Children’s emotions are determined more by what they hear than what they see. This is according to the latest study by the Durham University’s Department of Psychology. The research findings, which were published in the Journal of Experimental Child Psychology, found that children overwhelmingly prioritized what they hear to determine their emotions instead of adults who prioritized what they hear.
The study, authored by Dr. Paddy Ross, is expected to offer new insights for better treatment and management of children with developmental challenges. The report will also be very helpful to professional educators because it will allow them to tailor their content and delivery channels to maximize the child’s intake of knowledge.

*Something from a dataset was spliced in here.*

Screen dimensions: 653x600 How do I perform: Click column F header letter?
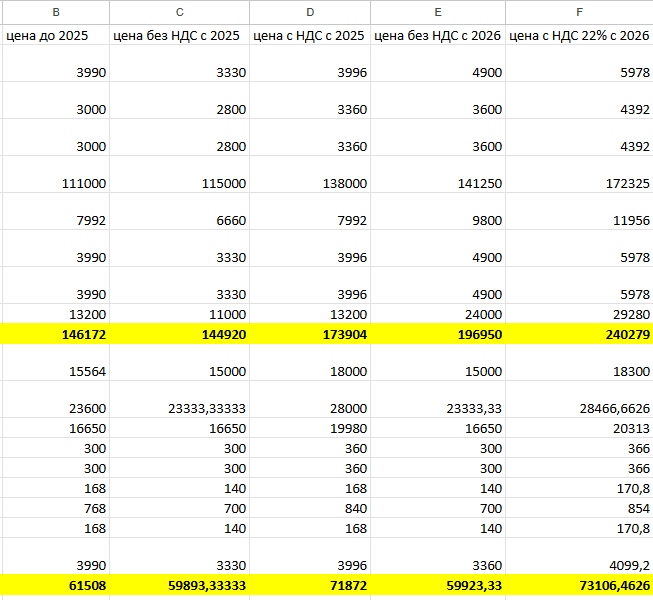[x=579, y=12]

According to Dr. Paddy, this research will also help teachers and parents handle online learning. Using these findings, teachers will understand how children with developmental challenges like autism detect and understand emotions.

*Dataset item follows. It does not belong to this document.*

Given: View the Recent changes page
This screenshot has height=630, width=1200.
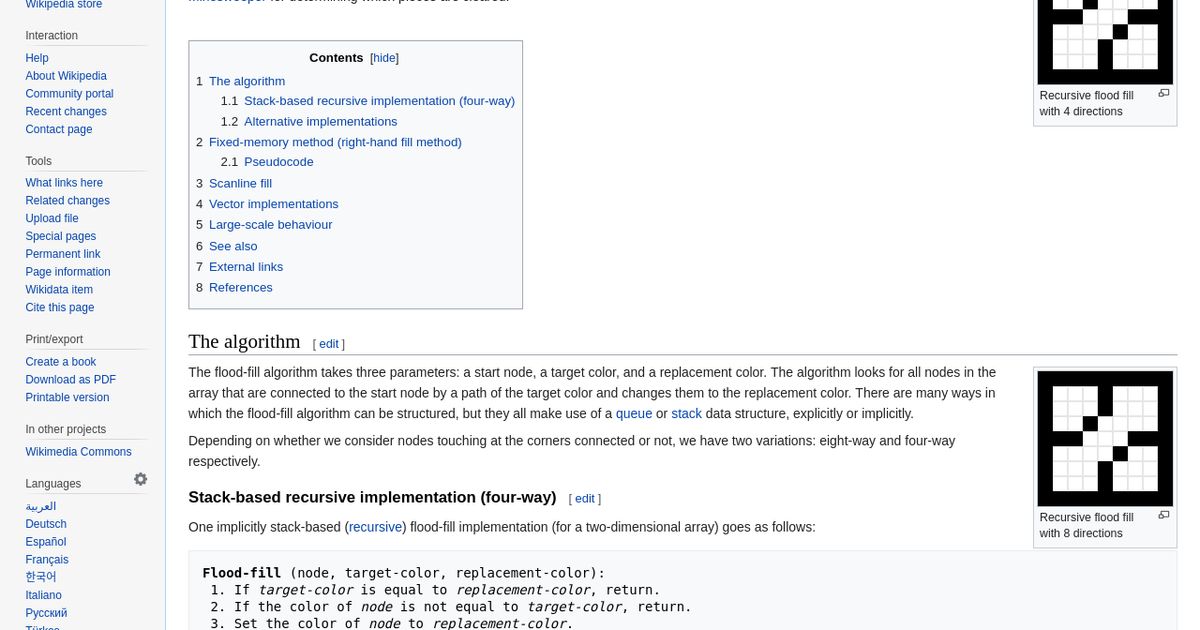Looking at the screenshot, I should [x=65, y=111].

“Our study found that young children over-rely on what they hear to make judgments about the emotions of a situation. With so many children spending much more time at home currently, there is huge value in considering what they may hear and pick up on,” said Dr. Paddy.
This study was commissioned to test if the previously identified ‘Colavita effect’ held true for complex situations like how children recognize their emotions. The ‘Colavita effect’ suggested that human beings respond more to visual than auditory stimuli from eight years.

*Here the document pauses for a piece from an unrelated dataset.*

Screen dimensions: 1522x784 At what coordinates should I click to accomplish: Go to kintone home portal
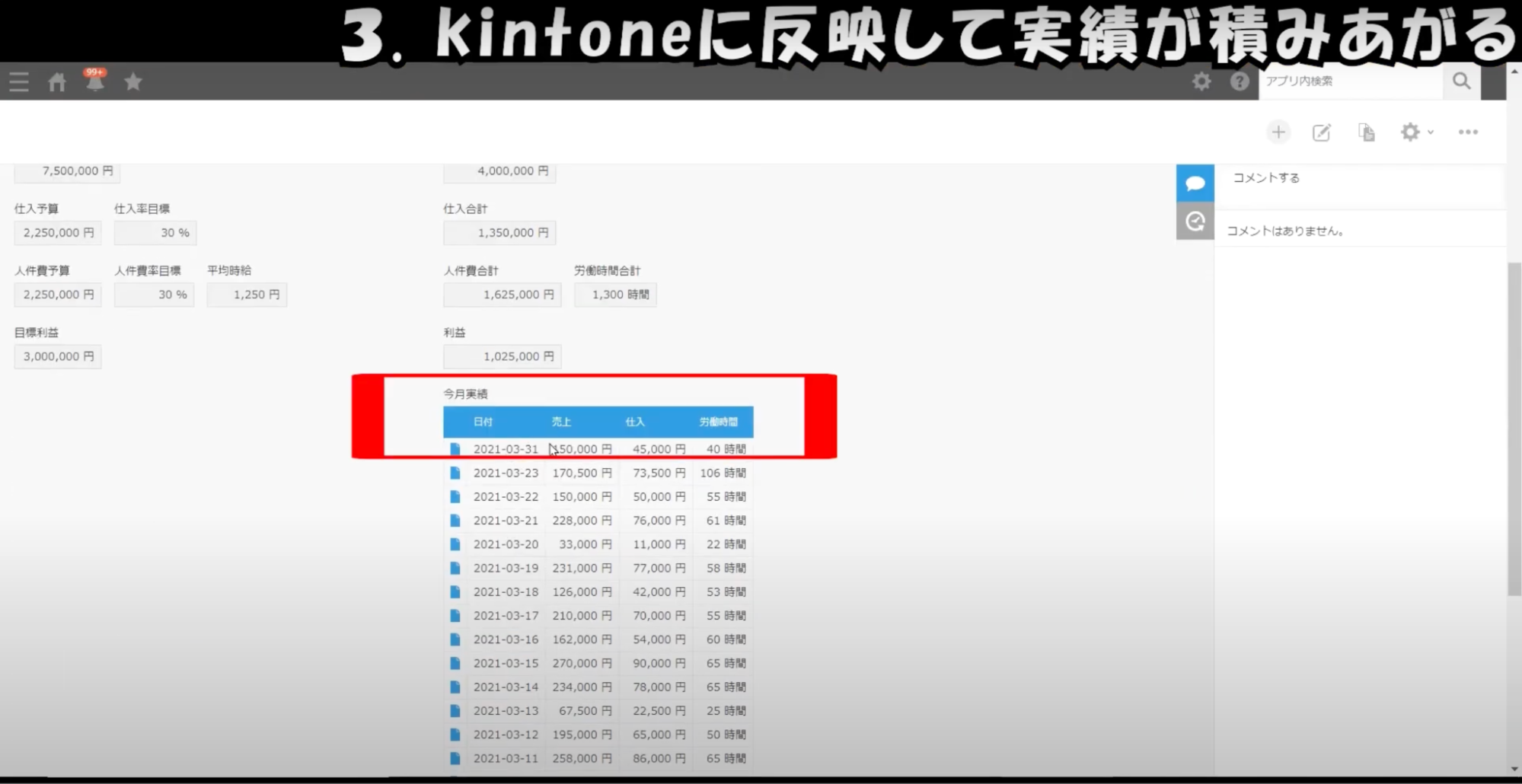coord(57,82)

The experiment involved volunteers in three age categories seven and below, age eight to 11, and 18 and above. For visual stimuli, the children were shown pictures of humans, with faces blurred. Human voices were used for auditory stimuli. These stimuli conveyed various emotions like anger, sadness, fear, and happiness.
Volunteers were presented with various stimuli and asked to state the over-riding emotion they carry. Data collected showed that adults based their emotional assessment on what they could see when subjected to a combination of visual and auditory stimuli. On the other hand, children their assessment on what they could hear.
When presented with auditory and visual stimuli in isolation, all age groups scored more than 90%.